In some examples, cryptographic elements are determined by the respective nodes 202A, 202B through a series of operations using a pre-configured tree topology, which includes a plurality of nodes connected by edges. In some implementations, the nodes represent elliptic curve points and the edges represent the operations between two neighboring elliptic curve points. In some implementations, the size of the tree topology is defined by the value of lAn. For example, example tree topologies are described in detail in
In some implementations, the tree topology defines steps for performing a plurality of batches. Each of the plurality of batches may include one or more cryptographic operations, which are performed in parallel (e.g., concurrently, simultaneously, independently, etc.) by multiple cryptographic co-processors. Generally, a batch may include any numbers of operations that are within the capacity of the computational resources configured in the node. For example, if a node (e.g., 202 or 202B) is configured with 2 scalar multiplication co-processors and 2 point evaluation co-processors, a batch may perform 4 operations in parallel, including 2 scalar multiplications and 2 point evaluations to efficiently utilize the computational resources provided by the co-processors.
In some implementations, a batch may include two or more operation of the same type performed by two or more cryptographic co-processors of the same type. For example, a batch may include two or more scalar multiplications performed by two or more scalar multiplication co-processors or may include two or more point evaluations performed by two or more point evaluation co-processors. In some other implementations, a batch may include at least two operations of different types. For example, a batch may include one or more scalar multiplications and one or more point evaluations.
In some cases, after 212A, 212B, the public keys of the nodes 202A, 202B are sent between the nodes 202A, 202B. For example, the node 202A may send its public key (e.g., X(ϕA(PB)), X(ϕA(QB)), and one of EA or X(ϕA(RB))) directly to the node 202B; or the node 202A may initiate transmission indirectly, for example, through a communication device or otherwise. (Here, the notation “X(.)” represents the x-coordinate of an elliptic curve point.) Similarly, in some examples, the node 202A may also receive the public key of the node 202B directly from the node 202B or through a communication device or otherwise. In some cases, the node 202B may obtain Alice's public key from the node 202A, from memory or another remote or local source. Moreover, information may be sent in multiple transmissions or a single transmission over one or more communication networks or other channels. All or part of the information can be transmitted over a public channel, and may be observed by a quantum-enabled adversary or another type of adversary. Moreover, information including the public keys may be sent in multiple transmissions or a single transmission over one or more communication networks or other channels. All or part of the information can be transmitted over a public channel, and may be observed by a quantum-enabled adversary or another type of adversary.

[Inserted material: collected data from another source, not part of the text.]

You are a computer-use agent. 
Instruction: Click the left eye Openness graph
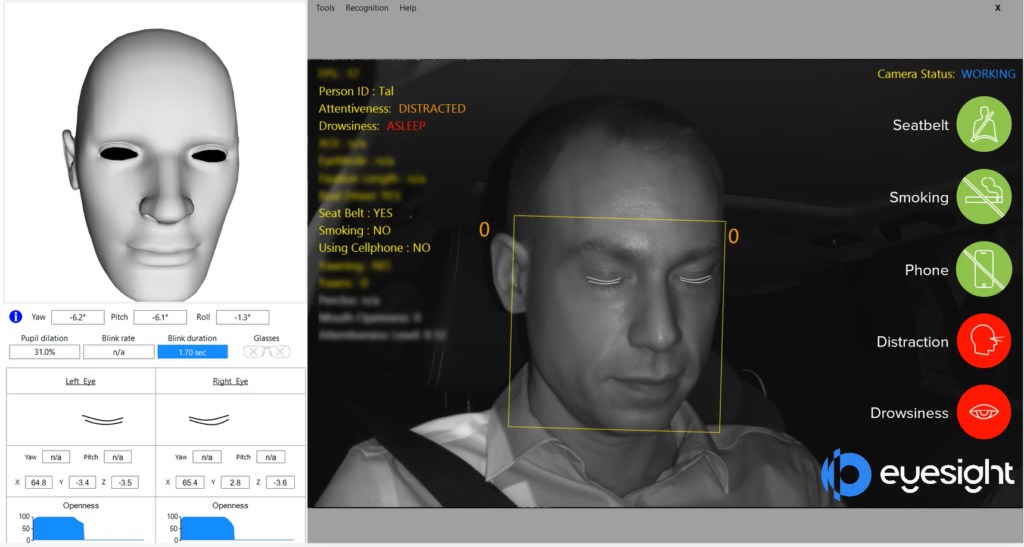pos(81,526)
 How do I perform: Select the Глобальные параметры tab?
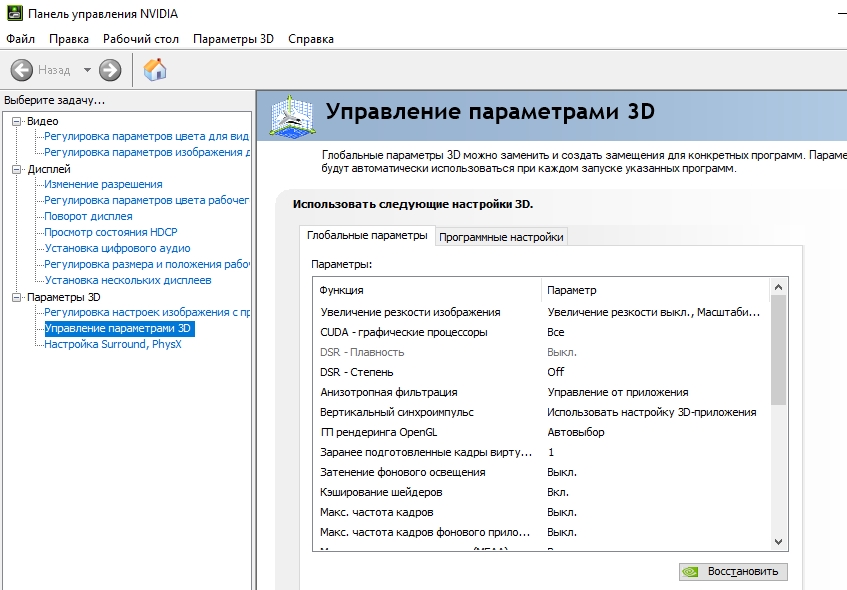click(x=367, y=236)
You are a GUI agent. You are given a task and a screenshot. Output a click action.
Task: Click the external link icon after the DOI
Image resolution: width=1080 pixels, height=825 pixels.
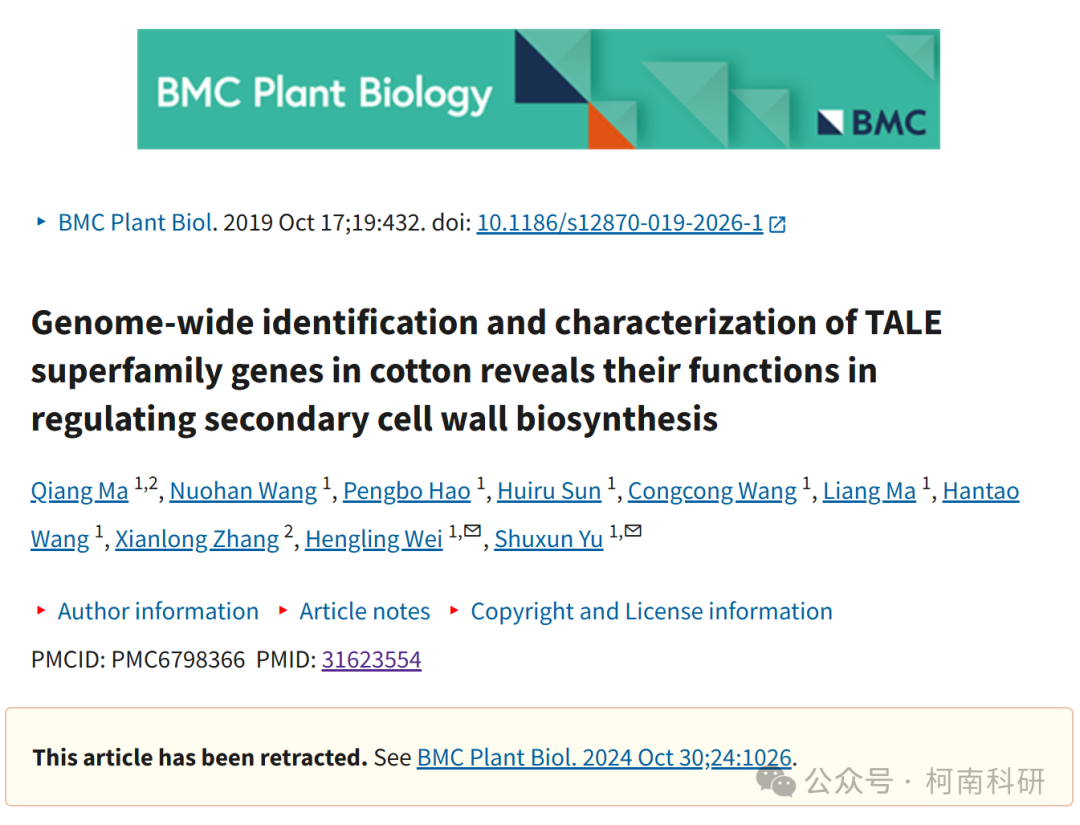(777, 224)

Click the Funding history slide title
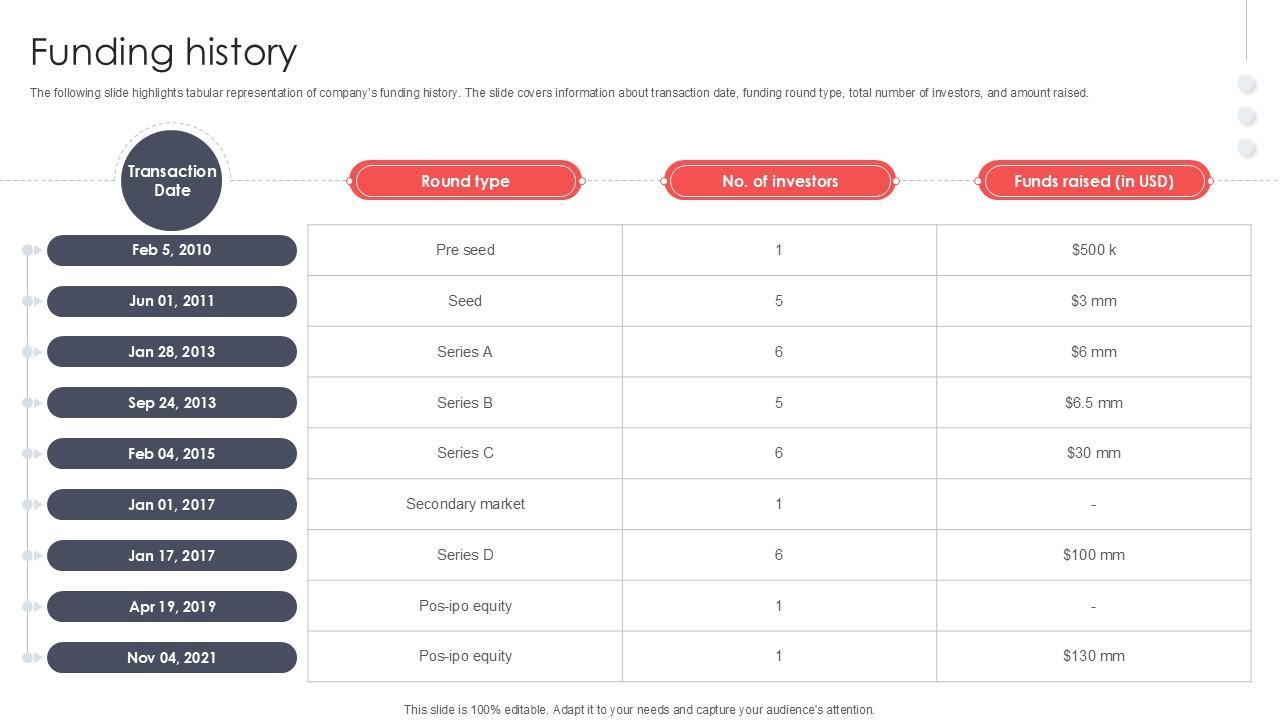[164, 52]
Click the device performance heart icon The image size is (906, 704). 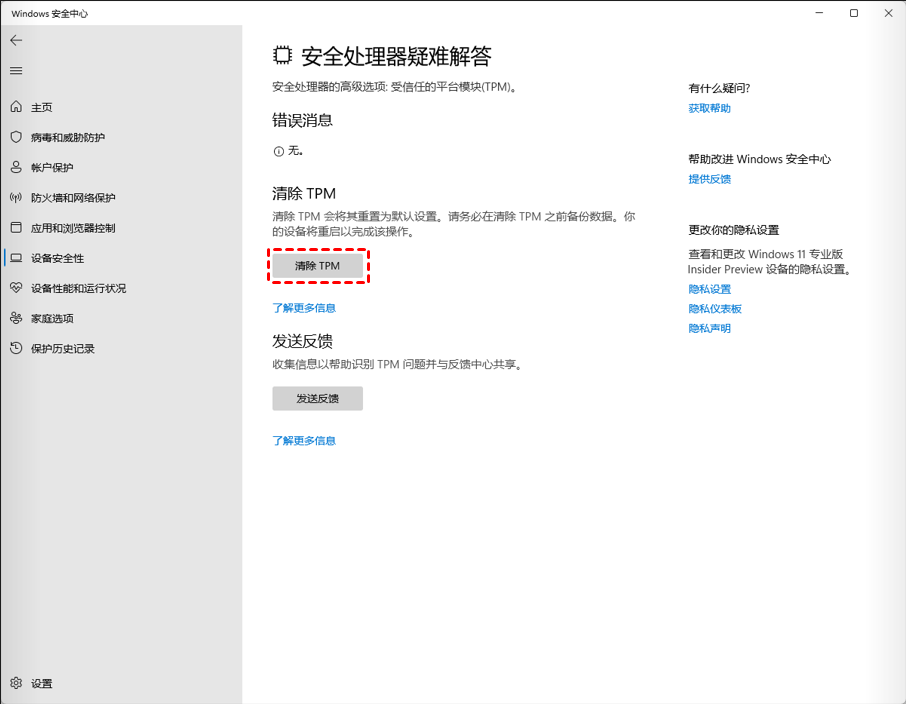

At 214A and 214B, the nodes 202A, 202B perform one or more operations to derive a shared secret. In some implementations, the nodes 202A, 202B produce a shared secret value that can subsequently be used for cryptographic correspondence. For instance, deriving the shared secret at 214A, 214B may produce a secret value that is known to both entities (Alice and Bob), but is not publicly known or easily derivable from public information. In some example SIDH protocols, the shared secret is the j-invariant value (j(EAB)=j(EBA)) computed by one entity based on the public key of the other entity. In some cases, the protocol performed by each entity to derive the shared secret also validates the public key of the other entity. In some example SIKE protocols, the shared secret is the hash of the j-invariant value (j(EAB)=j(EBA)).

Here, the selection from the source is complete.